The protection scheme of the Circuit Breaker (CB) connected close to the fault, detects this fault, and responds. As per the relay settings mentioned, the 51P overcurrent protection element responds correctly as shown in the figure below. Multi-relay block 307 issues trip output at time t =  10.21 s, thus isolates the fault. 

It can be seen in the figure below that the multi-relay block 307 corresponding to CB 07 of the feeder 3 which is immediate near to the fault, picks up at t =  10.21 s, and clears the fault.



It can be seen in the figure below that the faulted location is isolated from the rest of the network and the model operates stably.

Scenario 3: At t = 15 s, the solar irradiation of the PV model in Feeder 4 is increased from 0.2 pu to 0.8 pu in steps of 0.15 pu / 0.5 s emulating an increase in the solar irradiance. This is similar to the solar power increasing from morning to noon. 

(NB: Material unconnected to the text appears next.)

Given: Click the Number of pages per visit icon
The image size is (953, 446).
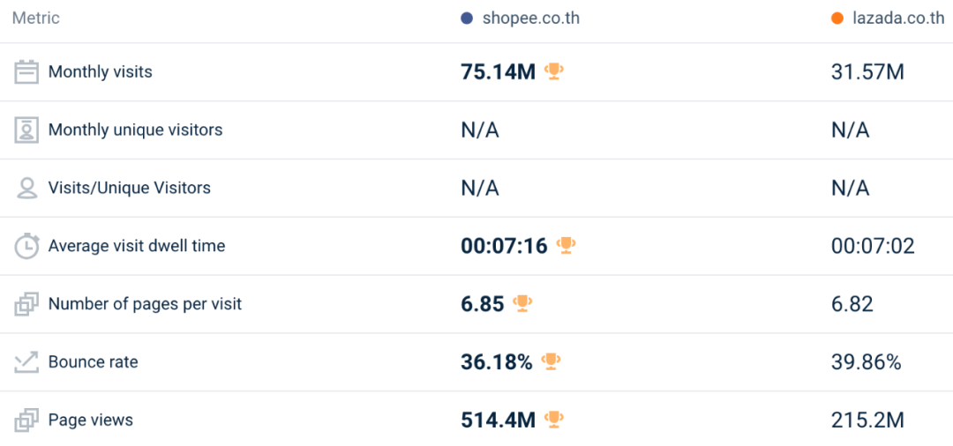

Scenario 4: From time t = 17.98 s to t =18.08 s, a three-phase-ground fault happens at the grid side at location 1 as shown in the above figure.  The grid side breakers get open and isolate the complete model into 3 sub-networks (microgrids). The figures below show the results of the various feeders for pre, during, and post-fault conditions. It can be seen that the 3 microgrids work stably and maintain the terminal voltage and frequency while meeting the load demand.

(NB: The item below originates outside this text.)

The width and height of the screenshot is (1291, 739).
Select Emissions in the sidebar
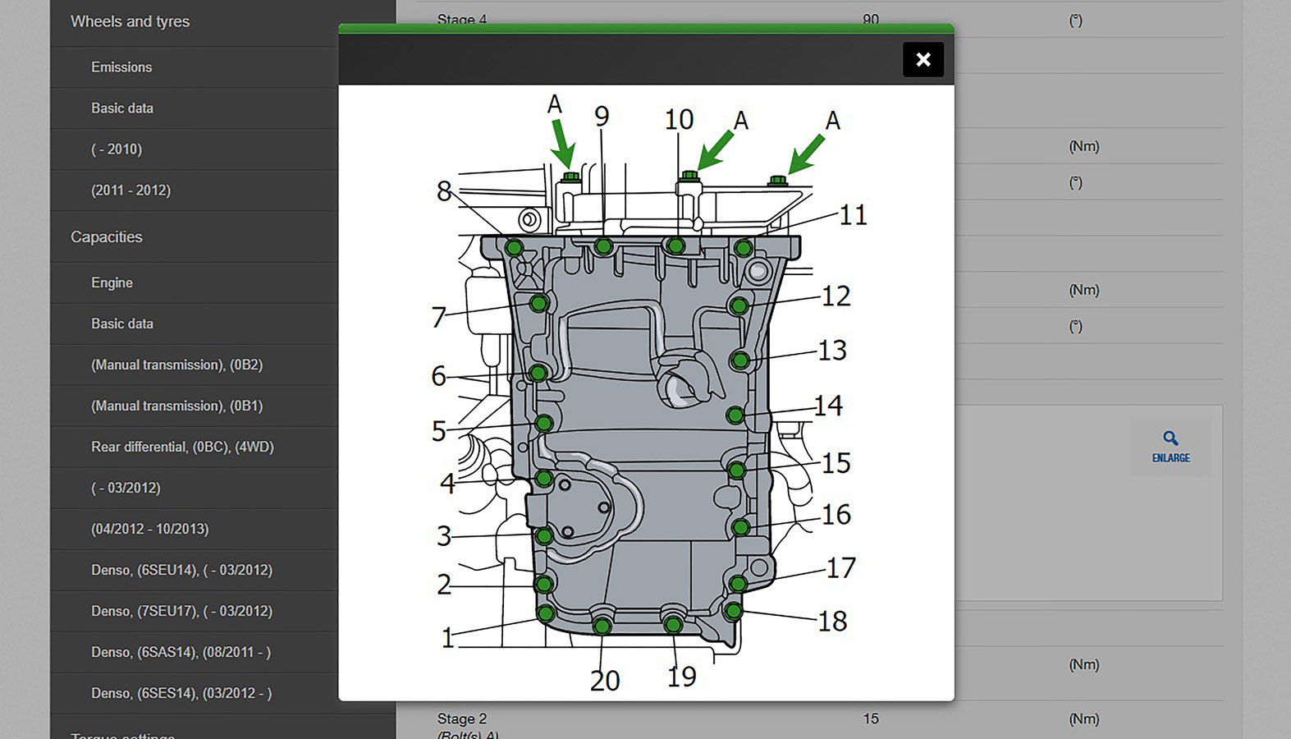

The figure below shows the PCC voltages, currents, and the circuit breaker status :

Feeder 1: 

After Feeder 1 PCC breaker opens, the Diesel Generator switches to grid forming mode. Its active power output changes from the previous set-point 0.8 pu to 1 pu to supply the loads.


Feeder 2:

When Feeder 2 turns into an island, BESS reduces its active power output from 0.8 pu to 0.45 pu and increases the reactive power output to supply the loads while maintaining the frequency at 60 Hz and the voltage Vrms at 1 pu.


Feeder 3:

When Feeder 3 turns into an island, the active power of CHP changes from the previous set-point of 0.8 pu to 0.88 pu to supply the loads.


Feeder 4:

The feeder 4 PV observes a transient at t = 18 s caused by the opening of the  Feeder 3 PCC breaker. However, the DERs controller quickly settles the system at the reference set points.

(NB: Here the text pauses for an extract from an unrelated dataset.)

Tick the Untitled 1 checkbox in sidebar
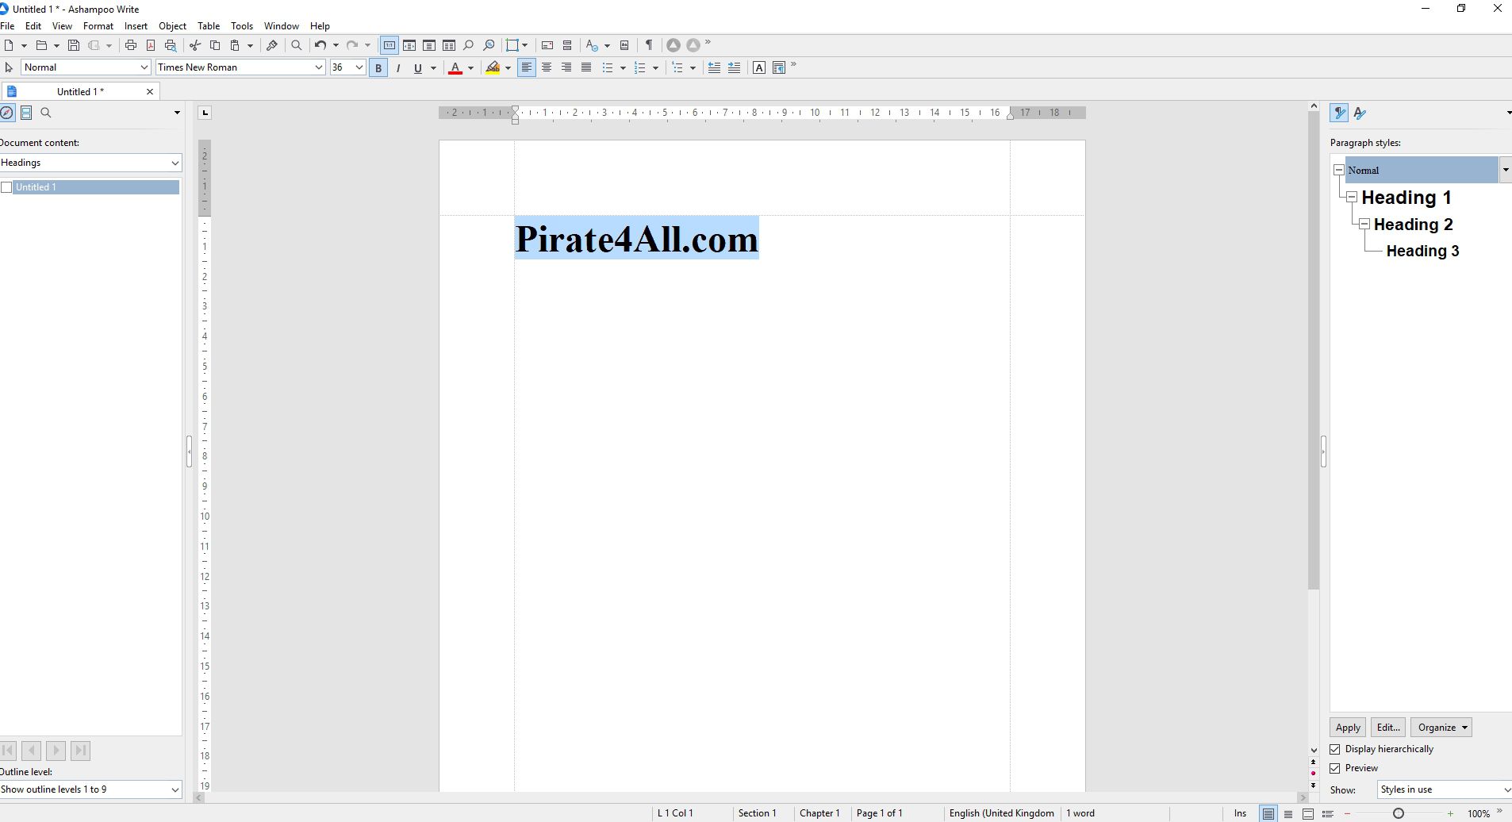The image size is (1512, 822). (7, 187)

Scenario 5: From time t = 27.00 s to t = 32.00 s, a three-phase-ground fault happens at the BUS 206 of Feeder 2 as shown in the figure below.

The protection scheme of the Circuit Breaker (CB) 03 connected close to the fault, detects this fault and responds. As per the relay settings mentioned,  the 51P overcurrent protection element of multi-relay block 203 responds correctly and issues the Trip at time t = 27.91 s, thus isolating the fault as shown in the figure below. 

The fault also triggers the 27-Undervoltage element associated with multi-relay subsystems 214, 215, and 218 and thus opens the breakers 14, 15, and 18 after a set time delay of 2 s i.e. at t = 29 s.



It can be seen that the faulted location is isolated from the rest of the network and the model works stably.

Real-Time Execution

It is recommended to use 6 cores to run this model in real-time on a simulator. Also, the performance may vary depending on the simulator specifications.

References

[1] 2017 Microgrid Controller Procurement Information Packet Volume 1.6, P. Koralewicz, ed.: NREL, 2017. [Online].

[2] R. Salcedo et al., "Banshee distribution network benchmark and prototyping platform for hardware-in-the-loop integration of microgrid and device controllers," in The Journal of Engineering, vol. 2019, no. 8, pp. 5365-5373, 8 2019.